Since the basic idea seeing the overall input contexts as references is same, it is obvious that we can use attention to basic RNN based models.
In other words, there are various application methods so I cannot say that the examples below are absolutely only correct options.
Therefore, we should understand that the basic idea is taken equally but the specific way can vary depending on users, purposes or tasks.
Seeing previous hidden states to produce an output
To make a token produced from one RNN cell, we can check the similarity with current hidden state and previous hidden states which the model went through.
That is, we make a token based on the context of sequence before.
Basically, it is same as the usage in the decoder of seq2seq model.
But there is no encoder which contains full context or all hidden states, so we just focus on previous hidden states which the model already passed.
The rest of the process, which includes softmax and weighted sum to make attention value, is no different.
This can be used for text generation with basic RNN model.
Seeing overall output from RNN cells after finishing the whole process
We can also use attention technique after getting all outputs(hidden states) from RNN.
This idea implies that the importance score of each output can be interpreted as attention weight and can be applied to original output values.

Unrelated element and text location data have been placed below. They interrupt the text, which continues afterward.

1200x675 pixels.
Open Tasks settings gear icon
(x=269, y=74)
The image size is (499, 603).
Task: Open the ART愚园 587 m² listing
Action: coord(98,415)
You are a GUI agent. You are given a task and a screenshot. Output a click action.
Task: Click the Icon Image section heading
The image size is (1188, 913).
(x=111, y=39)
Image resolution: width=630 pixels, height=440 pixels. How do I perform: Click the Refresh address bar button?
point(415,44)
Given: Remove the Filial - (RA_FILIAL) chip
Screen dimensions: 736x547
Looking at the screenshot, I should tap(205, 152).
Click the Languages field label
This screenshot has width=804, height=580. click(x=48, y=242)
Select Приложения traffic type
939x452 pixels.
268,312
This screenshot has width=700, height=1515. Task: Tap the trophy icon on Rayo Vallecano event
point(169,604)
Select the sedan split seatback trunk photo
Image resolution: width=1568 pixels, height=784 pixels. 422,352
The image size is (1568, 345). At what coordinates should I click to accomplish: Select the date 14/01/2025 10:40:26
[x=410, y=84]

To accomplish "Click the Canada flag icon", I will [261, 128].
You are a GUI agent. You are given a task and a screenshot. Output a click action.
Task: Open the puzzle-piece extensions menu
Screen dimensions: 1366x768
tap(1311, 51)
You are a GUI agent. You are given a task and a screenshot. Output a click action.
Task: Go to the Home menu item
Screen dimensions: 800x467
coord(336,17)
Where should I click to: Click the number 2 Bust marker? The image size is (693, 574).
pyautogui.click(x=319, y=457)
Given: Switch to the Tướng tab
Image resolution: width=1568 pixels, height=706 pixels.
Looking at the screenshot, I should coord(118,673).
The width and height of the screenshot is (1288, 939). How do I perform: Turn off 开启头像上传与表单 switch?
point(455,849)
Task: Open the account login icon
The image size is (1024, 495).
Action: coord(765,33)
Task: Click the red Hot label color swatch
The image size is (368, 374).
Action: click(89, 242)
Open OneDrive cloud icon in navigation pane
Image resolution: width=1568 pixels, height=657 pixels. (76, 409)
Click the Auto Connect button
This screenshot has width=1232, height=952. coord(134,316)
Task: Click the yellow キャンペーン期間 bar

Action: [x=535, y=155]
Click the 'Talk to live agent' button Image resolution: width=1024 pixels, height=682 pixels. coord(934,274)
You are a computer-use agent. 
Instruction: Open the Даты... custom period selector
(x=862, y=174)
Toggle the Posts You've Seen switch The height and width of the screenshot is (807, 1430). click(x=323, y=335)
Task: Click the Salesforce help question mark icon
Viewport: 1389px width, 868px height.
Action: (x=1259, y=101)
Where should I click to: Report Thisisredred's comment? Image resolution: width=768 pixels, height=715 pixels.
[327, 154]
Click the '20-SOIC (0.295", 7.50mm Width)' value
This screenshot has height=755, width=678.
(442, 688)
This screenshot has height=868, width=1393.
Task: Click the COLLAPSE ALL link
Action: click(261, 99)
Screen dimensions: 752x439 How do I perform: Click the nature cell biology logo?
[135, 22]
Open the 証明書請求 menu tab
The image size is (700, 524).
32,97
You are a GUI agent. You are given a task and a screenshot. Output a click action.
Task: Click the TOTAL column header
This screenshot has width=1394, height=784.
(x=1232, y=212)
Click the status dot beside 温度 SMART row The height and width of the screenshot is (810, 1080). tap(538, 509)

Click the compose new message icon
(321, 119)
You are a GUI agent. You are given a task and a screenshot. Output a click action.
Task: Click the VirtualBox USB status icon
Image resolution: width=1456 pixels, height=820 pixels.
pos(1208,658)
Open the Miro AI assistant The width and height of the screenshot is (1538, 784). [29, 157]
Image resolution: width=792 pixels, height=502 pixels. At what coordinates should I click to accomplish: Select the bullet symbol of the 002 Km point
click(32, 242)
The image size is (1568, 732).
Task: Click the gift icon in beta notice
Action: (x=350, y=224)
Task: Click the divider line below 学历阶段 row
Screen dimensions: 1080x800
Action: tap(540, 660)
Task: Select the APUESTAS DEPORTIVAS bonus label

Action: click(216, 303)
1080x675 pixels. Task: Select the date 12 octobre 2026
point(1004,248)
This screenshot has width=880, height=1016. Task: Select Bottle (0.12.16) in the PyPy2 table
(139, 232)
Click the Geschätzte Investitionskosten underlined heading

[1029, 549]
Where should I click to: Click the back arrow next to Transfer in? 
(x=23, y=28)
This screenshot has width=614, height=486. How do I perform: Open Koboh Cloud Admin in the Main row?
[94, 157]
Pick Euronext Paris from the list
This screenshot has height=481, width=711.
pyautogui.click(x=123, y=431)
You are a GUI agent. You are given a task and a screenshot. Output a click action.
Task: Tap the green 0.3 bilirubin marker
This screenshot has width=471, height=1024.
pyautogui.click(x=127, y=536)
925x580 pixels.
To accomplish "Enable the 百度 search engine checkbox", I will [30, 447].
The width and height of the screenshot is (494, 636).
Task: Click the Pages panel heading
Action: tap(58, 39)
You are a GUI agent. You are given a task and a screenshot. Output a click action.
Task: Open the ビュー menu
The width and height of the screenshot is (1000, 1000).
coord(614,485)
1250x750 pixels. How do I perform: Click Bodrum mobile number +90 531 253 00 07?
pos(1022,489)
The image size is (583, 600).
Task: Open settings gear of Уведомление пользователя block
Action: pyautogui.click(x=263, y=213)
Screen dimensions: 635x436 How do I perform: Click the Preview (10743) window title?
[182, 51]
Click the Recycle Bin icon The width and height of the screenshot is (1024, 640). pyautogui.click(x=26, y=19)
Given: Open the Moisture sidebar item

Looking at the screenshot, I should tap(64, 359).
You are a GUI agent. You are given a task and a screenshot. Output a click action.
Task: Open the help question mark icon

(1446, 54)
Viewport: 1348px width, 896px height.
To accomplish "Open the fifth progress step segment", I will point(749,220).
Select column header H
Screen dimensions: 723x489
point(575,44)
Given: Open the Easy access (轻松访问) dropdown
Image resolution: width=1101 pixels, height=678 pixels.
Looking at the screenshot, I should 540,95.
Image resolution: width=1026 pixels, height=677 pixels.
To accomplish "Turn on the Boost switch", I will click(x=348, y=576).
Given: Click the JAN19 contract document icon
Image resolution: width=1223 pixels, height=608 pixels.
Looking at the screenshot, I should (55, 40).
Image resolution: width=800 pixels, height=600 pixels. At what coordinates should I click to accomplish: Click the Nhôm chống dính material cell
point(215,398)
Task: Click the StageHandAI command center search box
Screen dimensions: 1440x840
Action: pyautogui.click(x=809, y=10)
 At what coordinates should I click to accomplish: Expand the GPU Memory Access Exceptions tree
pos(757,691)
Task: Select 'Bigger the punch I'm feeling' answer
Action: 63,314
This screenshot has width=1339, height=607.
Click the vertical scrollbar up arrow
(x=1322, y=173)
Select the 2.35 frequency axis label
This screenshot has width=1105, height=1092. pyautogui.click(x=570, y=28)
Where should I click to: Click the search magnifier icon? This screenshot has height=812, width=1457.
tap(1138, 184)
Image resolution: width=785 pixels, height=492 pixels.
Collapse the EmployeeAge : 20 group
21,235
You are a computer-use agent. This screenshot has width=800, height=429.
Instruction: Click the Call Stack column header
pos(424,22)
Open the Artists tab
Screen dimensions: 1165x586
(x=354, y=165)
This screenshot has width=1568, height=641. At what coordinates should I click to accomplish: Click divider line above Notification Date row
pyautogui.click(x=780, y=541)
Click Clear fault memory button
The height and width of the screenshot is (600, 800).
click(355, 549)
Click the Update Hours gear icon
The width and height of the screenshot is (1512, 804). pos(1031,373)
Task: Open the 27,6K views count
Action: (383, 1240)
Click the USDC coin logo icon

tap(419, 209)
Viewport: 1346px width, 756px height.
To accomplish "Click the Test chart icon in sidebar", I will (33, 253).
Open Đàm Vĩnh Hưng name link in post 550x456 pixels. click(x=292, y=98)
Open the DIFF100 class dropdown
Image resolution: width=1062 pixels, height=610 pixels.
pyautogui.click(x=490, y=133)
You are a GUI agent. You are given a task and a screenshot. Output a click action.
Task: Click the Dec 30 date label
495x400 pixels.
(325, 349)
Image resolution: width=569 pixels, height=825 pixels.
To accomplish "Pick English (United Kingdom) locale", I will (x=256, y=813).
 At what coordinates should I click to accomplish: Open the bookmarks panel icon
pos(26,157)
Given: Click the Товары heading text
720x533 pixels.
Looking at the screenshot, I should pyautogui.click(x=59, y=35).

Here’s a simple example for this.
Assume that the sequence length is $L$ and the size of a hidden state is $h$.
We have the output tensor in shape of $(L, h)$. (We are not considering batch size right now.)
This output tensor goes through a linear layer in size of $h \times 1$.
So this output vectors are converted into scalar values, which are attention scores.
Then after a softmax, these values become attention weights.
And original output tensor is put into weighted sum process based on this attention weights, which leads to attention value in size of $h$.
This attention value(vector) is concatenated with original output vector then put into additional procedure based on tasks the user wants to conduct.
I used this method in text classification by putting additional linear layer and softmax after the concatenation for final classification.
In this case, the linear layer which converts output hidden states into vectors in size $1$ becomes $Q$(Query) itself.
Since it is just a linear transformation, so this linear transformation matrix is Query which asks how each hidden state can be changed into a value showing us its importance.
The original hidden states are $K$(Key) and final weighted sum(in the same size with $h$) becomes $V$(Value).
As I mentioned, the attention’s idea can be adapted into various circumstances as various forms.
The point is not the examples above, but the fundamental idea itself.
So that’s all I need to say about the attention mechanism.
Now we are ready to see the famous Transformer model.